在许多情况下,对于安全人员来说最有力的工具就是知己知彼。为了很好地保护网络和信息系统的安全,安全人员需要知道对手是什么样的人,正在进行什么类型的攻击,对手是用什么攻击工具和技术,某种技术的有效性如何,这种工具会对网络造成什么影响。通常这种信息通过白皮书、会议、新闻组甚至口头传播。在某些情况下,攻击工具开发者本人就会提供许多信息来帮助人们提高系统安全性。

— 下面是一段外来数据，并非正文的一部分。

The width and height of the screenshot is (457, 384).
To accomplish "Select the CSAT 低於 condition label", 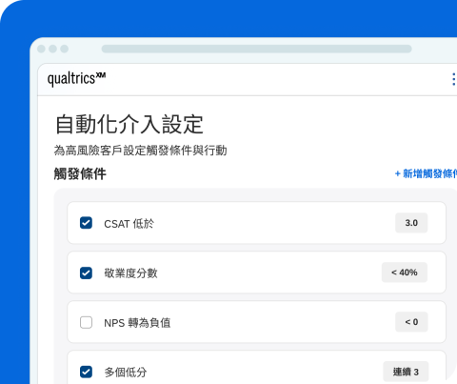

也可以通过检查和取证分析获得此类信息,经常是在重大事件已经发生,对信息系统造成破坏之后。收集这类信息的最有效的方法之一就是获得第一手资料---当攻击者侦测网络、寻找和发掘入侵网络的方法时观察它们。为了在不暴露关键信息系统的前提下达到此目的,安全研究人员经常使用“蜜罐”技术。
蜜罐(Honeypot或Honeynet)有时也称为数字沙箱。本质上,蜜罐是一个让攻击者进入并观察他们的人工环境,避免对真正的系统造成危害。好的蜜罐看起来像一个真正的网络、应用服务器、用户系统和网络流量等,但是通常是由一个或几个系统运行特定的软件模拟大多数目标网络的用户和网络通信流。
蜜罐实际上只由一个运行对检测、扫描和攻击进行响应的软件系统,却让攻击者感到似乎是一个完整的网络系统。当攻击者连接蜜罐时,呈现给他们的是一个包括服务器、PC和各种应用程序的“虚拟”网络。多数情况下,蜜罐看上去像是运行着一个有已知漏洞的系统或应用程序。这样就给攻击者准备了一个富有诱惑力的不能抗拒的目标。
每次攻击者受到诱惑侦测和攻击虚拟网络时,蜜罐就记录所有的活动供以后分析:攻击者做了什么,他们注意什么样的系统和应用,他们运行什么工具,他们逗留了多长时间,等等。所有这些信息会被收集和分析,以便安全人员更好地理解系统面临的威胁并采取保护措施。目前使用的蜜罐系统很多,从无线网络到拒绝服务攻击,多数系统有研究机构、政府和执法机构运行维护。但目前没有商业机构运行蜜罐系统,因为需要许多时间和精力来管理维护,而对蜜罐收集到的流量信息进行分类、分析的成本则更高。除了开发安全工具的公司外,多数公司只把有限的精力放在防御攻击者上,有的公司甚至只要攻击者能够被阻挡,没有影响业务运行,就不会意识到对攻击者进行监视的重要性。